» **Task objective**
Exact repetition is required: reproduce every line of the data.

» **Stored items**
----------------
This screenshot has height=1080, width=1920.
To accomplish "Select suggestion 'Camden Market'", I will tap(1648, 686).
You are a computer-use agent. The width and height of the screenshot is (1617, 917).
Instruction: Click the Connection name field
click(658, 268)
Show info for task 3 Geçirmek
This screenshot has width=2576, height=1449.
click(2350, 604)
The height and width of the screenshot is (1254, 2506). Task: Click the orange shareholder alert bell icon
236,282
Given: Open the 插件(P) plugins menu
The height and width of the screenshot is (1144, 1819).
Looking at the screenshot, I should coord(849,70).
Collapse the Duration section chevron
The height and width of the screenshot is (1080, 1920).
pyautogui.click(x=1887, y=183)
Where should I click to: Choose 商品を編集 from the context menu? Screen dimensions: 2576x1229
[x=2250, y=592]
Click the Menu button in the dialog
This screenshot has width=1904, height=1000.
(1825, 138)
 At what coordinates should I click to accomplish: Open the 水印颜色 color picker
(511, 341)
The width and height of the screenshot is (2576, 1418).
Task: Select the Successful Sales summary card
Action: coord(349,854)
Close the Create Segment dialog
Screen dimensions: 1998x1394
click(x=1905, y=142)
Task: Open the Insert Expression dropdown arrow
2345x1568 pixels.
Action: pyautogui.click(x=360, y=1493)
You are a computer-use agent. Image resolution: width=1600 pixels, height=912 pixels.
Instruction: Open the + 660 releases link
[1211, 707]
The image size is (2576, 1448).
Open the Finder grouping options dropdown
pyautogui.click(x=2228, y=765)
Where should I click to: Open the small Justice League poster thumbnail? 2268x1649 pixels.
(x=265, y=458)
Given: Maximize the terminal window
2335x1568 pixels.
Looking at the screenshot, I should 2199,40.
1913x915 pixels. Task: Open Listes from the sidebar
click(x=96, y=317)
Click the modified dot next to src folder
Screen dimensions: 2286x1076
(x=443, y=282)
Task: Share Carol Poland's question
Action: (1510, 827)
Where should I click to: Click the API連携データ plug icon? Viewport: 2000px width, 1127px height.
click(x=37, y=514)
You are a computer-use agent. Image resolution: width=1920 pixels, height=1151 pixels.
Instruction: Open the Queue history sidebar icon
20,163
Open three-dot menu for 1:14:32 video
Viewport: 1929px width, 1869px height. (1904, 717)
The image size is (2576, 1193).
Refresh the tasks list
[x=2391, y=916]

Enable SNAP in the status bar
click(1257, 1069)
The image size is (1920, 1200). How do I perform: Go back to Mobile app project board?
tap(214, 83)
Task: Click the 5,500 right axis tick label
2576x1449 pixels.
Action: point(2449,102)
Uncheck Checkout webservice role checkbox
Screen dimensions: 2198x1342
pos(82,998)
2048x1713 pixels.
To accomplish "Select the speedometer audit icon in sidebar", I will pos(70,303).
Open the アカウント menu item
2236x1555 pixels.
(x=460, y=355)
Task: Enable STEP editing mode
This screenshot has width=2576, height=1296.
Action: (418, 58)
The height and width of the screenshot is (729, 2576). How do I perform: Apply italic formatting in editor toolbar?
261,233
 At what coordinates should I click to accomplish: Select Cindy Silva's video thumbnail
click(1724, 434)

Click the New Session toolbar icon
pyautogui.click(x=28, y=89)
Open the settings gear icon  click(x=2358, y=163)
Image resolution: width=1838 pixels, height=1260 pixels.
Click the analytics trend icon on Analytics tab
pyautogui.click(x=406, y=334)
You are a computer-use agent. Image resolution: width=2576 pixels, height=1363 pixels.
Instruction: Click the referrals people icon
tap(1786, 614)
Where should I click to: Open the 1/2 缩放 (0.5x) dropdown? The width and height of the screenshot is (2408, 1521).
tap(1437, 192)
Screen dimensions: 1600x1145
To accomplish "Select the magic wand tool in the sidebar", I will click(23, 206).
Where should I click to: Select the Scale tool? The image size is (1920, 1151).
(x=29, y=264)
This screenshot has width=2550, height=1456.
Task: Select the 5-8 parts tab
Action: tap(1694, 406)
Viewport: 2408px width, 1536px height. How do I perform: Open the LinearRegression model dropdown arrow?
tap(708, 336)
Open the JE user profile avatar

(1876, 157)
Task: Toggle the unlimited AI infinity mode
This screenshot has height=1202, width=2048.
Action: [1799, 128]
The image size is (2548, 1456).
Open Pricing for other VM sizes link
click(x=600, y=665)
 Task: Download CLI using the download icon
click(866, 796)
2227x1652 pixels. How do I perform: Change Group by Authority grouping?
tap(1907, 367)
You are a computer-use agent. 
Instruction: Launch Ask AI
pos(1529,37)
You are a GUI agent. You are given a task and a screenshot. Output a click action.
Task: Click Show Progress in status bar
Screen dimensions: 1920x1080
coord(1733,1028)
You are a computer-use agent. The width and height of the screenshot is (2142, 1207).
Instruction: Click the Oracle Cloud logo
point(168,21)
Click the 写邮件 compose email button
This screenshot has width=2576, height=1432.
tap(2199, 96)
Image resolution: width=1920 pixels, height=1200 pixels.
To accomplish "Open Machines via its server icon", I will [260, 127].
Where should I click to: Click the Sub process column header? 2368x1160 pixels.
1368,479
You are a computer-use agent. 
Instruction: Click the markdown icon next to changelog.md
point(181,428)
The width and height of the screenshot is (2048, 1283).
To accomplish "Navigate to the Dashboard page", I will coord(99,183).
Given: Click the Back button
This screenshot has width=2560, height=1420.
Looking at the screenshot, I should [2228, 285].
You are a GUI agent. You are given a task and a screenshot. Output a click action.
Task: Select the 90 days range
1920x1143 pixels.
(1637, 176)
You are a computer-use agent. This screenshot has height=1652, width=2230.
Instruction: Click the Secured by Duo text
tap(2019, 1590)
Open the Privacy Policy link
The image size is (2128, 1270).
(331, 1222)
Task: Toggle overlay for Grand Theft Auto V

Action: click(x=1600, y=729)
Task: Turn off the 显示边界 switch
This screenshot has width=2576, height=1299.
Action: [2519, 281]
----------------
» **Finished exercise**
This screenshot has height=1080, width=1920.
To accomplish "Select suggestion 'Camden Market'", I will tap(1648, 686).
You are a computer-use agent. The width and height of the screenshot is (1617, 917).
Instruction: Click the Connection name field
click(658, 268)
Show info for task 3 Geçirmek
This screenshot has width=2576, height=1449.
click(2350, 604)
The height and width of the screenshot is (1254, 2506). Task: Click the orange shareholder alert bell icon
236,282
Given: Open the 插件(P) plugins menu
The height and width of the screenshot is (1144, 1819).
Looking at the screenshot, I should coord(849,70).
Collapse the Duration section chevron
The height and width of the screenshot is (1080, 1920).
pyautogui.click(x=1887, y=183)
Where should I click to: Choose 商品を編集 from the context menu? Screen dimensions: 2576x1229
[x=2250, y=592]
Click the Menu button in the dialog
This screenshot has width=1904, height=1000.
(1825, 138)
 At what coordinates should I click to accomplish: Open the 水印颜色 color picker
(511, 341)
The width and height of the screenshot is (2576, 1418).
Task: Select the Successful Sales summary card
Action: coord(349,854)
Close the Create Segment dialog
Screen dimensions: 1998x1394
click(x=1905, y=142)
Task: Open the Insert Expression dropdown arrow
2345x1568 pixels.
Action: pyautogui.click(x=360, y=1493)
You are a computer-use agent. Image resolution: width=1600 pixels, height=912 pixels.
Instruction: Open the + 660 releases link
[1211, 707]
The image size is (2576, 1448).
Open the Finder grouping options dropdown
pyautogui.click(x=2228, y=765)
Where should I click to: Open the small Justice League poster thumbnail? 2268x1649 pixels.
(x=265, y=458)
Given: Maximize the terminal window
2335x1568 pixels.
Looking at the screenshot, I should 2199,40.
1913x915 pixels. Task: Open Listes from the sidebar
click(x=96, y=317)
Click the modified dot next to src folder
Screen dimensions: 2286x1076
(x=443, y=282)
Task: Share Carol Poland's question
Action: (1510, 827)
Where should I click to: Click the API連携データ plug icon? Viewport: 2000px width, 1127px height.
click(x=37, y=514)
You are a computer-use agent. Image resolution: width=1920 pixels, height=1151 pixels.
Instruction: Open the Queue history sidebar icon
20,163
Open three-dot menu for 1:14:32 video
Viewport: 1929px width, 1869px height. (1904, 717)
The image size is (2576, 1193).
Refresh the tasks list
[x=2391, y=916]

Enable SNAP in the status bar
click(1257, 1069)
The image size is (1920, 1200). How do I perform: Go back to Mobile app project board?
tap(214, 83)
Task: Click the 5,500 right axis tick label
2576x1449 pixels.
Action: point(2449,102)
Uncheck Checkout webservice role checkbox
Screen dimensions: 2198x1342
pos(82,998)
2048x1713 pixels.
To accomplish "Select the speedometer audit icon in sidebar", I will pos(70,303).
Open the アカウント menu item
2236x1555 pixels.
(x=460, y=355)
Task: Enable STEP editing mode
This screenshot has width=2576, height=1296.
Action: (418, 58)
The height and width of the screenshot is (729, 2576). How do I perform: Apply italic formatting in editor toolbar?
261,233
 At what coordinates should I click to accomplish: Select Cindy Silva's video thumbnail
click(1724, 434)

Click the New Session toolbar icon
pyautogui.click(x=28, y=89)
Open the settings gear icon  click(x=2358, y=163)
Image resolution: width=1838 pixels, height=1260 pixels.
Click the analytics trend icon on Analytics tab
pyautogui.click(x=406, y=334)
You are a computer-use agent. Image resolution: width=2576 pixels, height=1363 pixels.
Instruction: Click the referrals people icon
tap(1786, 614)
Where should I click to: Open the 1/2 缩放 (0.5x) dropdown? The width and height of the screenshot is (2408, 1521).
tap(1437, 192)
Screen dimensions: 1600x1145
To accomplish "Select the magic wand tool in the sidebar", I will click(23, 206).
Where should I click to: Select the Scale tool? The image size is (1920, 1151).
(x=29, y=264)
This screenshot has width=2550, height=1456.
Task: Select the 5-8 parts tab
Action: tap(1694, 406)
Viewport: 2408px width, 1536px height. How do I perform: Open the LinearRegression model dropdown arrow?
tap(708, 336)
Open the JE user profile avatar

(1876, 157)
Task: Toggle the unlimited AI infinity mode
This screenshot has height=1202, width=2048.
Action: [1799, 128]
The image size is (2548, 1456).
Open Pricing for other VM sizes link
click(x=600, y=665)
 Task: Download CLI using the download icon
click(866, 796)
2227x1652 pixels. How do I perform: Change Group by Authority grouping?
tap(1907, 367)
You are a computer-use agent. 
Instruction: Launch Ask AI
pos(1529,37)
You are a GUI agent. You are given a task and a screenshot. Output a click action.
Task: Click Show Progress in status bar
Screen dimensions: 1920x1080
coord(1733,1028)
You are a computer-use agent. The width and height of the screenshot is (2142, 1207).
Instruction: Click the Oracle Cloud logo
point(168,21)
Click the 写邮件 compose email button
This screenshot has width=2576, height=1432.
tap(2199, 96)
Image resolution: width=1920 pixels, height=1200 pixels.
To accomplish "Open Machines via its server icon", I will [260, 127].
Where should I click to: Click the Sub process column header? 2368x1160 pixels.
1368,479
You are a computer-use agent. 
Instruction: Click the markdown icon next to changelog.md
point(181,428)
The width and height of the screenshot is (2048, 1283).
To accomplish "Navigate to the Dashboard page", I will coord(99,183).
Given: Click the Back button
This screenshot has width=2560, height=1420.
Looking at the screenshot, I should [2228, 285].
You are a GUI agent. You are given a task and a screenshot. Output a click action.
Task: Select the 90 days range
1920x1143 pixels.
(1637, 176)
You are a computer-use agent. This screenshot has height=1652, width=2230.
Instruction: Click the Secured by Duo text
tap(2019, 1590)
Open the Privacy Policy link
The image size is (2128, 1270).
(331, 1222)
Task: Toggle overlay for Grand Theft Auto V

Action: click(x=1600, y=729)
Task: Turn off the 显示边界 switch
This screenshot has width=2576, height=1299.
Action: [2519, 281]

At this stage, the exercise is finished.